Rigzone/27 September 2017
AMSTERDAM, Sept 27 (Reuters) – A large gas discovery in the Dutch North Sea could be even bigger after an exploration drill beat expectations, one of the companies involved said, a shot in the arm to the traditionally gas-rich Netherlands whose output has deen declining.
The Ruby well, the first drilled in the area around 20 kms (12 miles) off the northern Dutch coast since the early 1990s, produced gas at a higher rate than expected thanks to “excellent” geological quality, said John Martin, chief executive of Hansa Hydrocarbons, the operator of the field.
The wider licence within which the Ruby well is located is estimated to contain around 2 trillion cubic feet of gas, more than the Netherlands’ annual gas production.
Martin told Reuters he was “optimistic” this figure could be upgraded following expectation-beating results from Ruby.

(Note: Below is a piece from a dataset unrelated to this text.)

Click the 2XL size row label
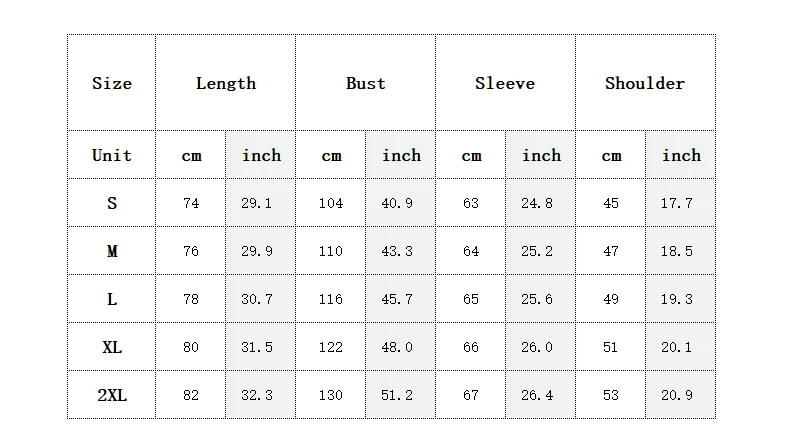Image resolution: width=800 pixels, height=446 pixels. click(112, 395)

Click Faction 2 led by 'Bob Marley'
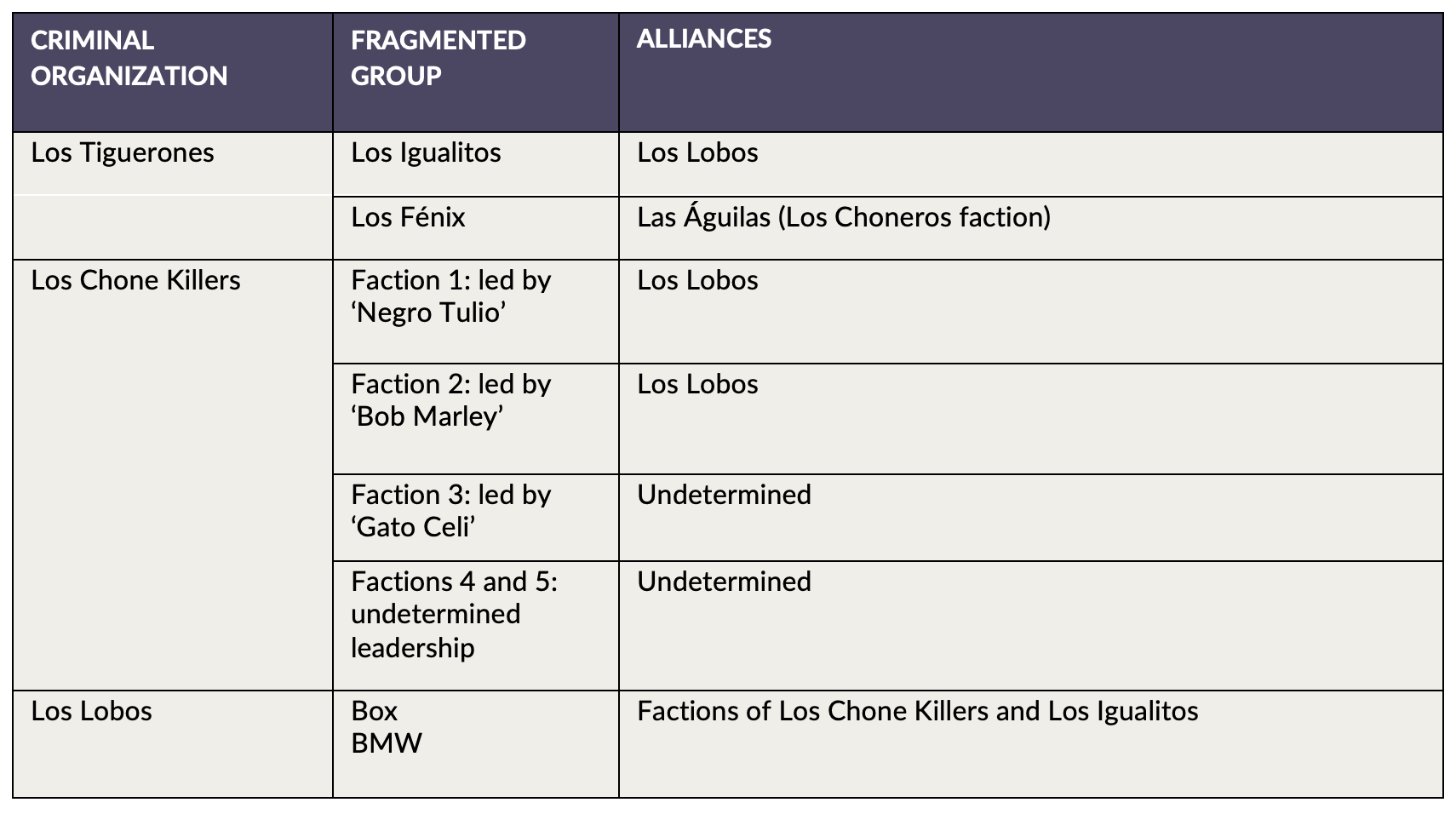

“Not only have we proved up a substantial volume but it also confirms the extent of the hitherto poorly understood basal Rotliegend sands in the offshore basin,” he said.
Hansa Hydrocarbons, a London-based exploration company backed by U.S. private equity firm Avista Capital Partners, is partnering on the project with Dutch oil and gas explorer Oranje-Nassau Energie, which has a 40 percent stake, and state entity Energie Beheer Nederland, with a 20 percent stake.
Dutch gas production has been steadily declining, partly due to a lack of new developments and partly to a government-mandated cap on output from the country’s largest field at Groningen after it was established that it triggered earth tremors.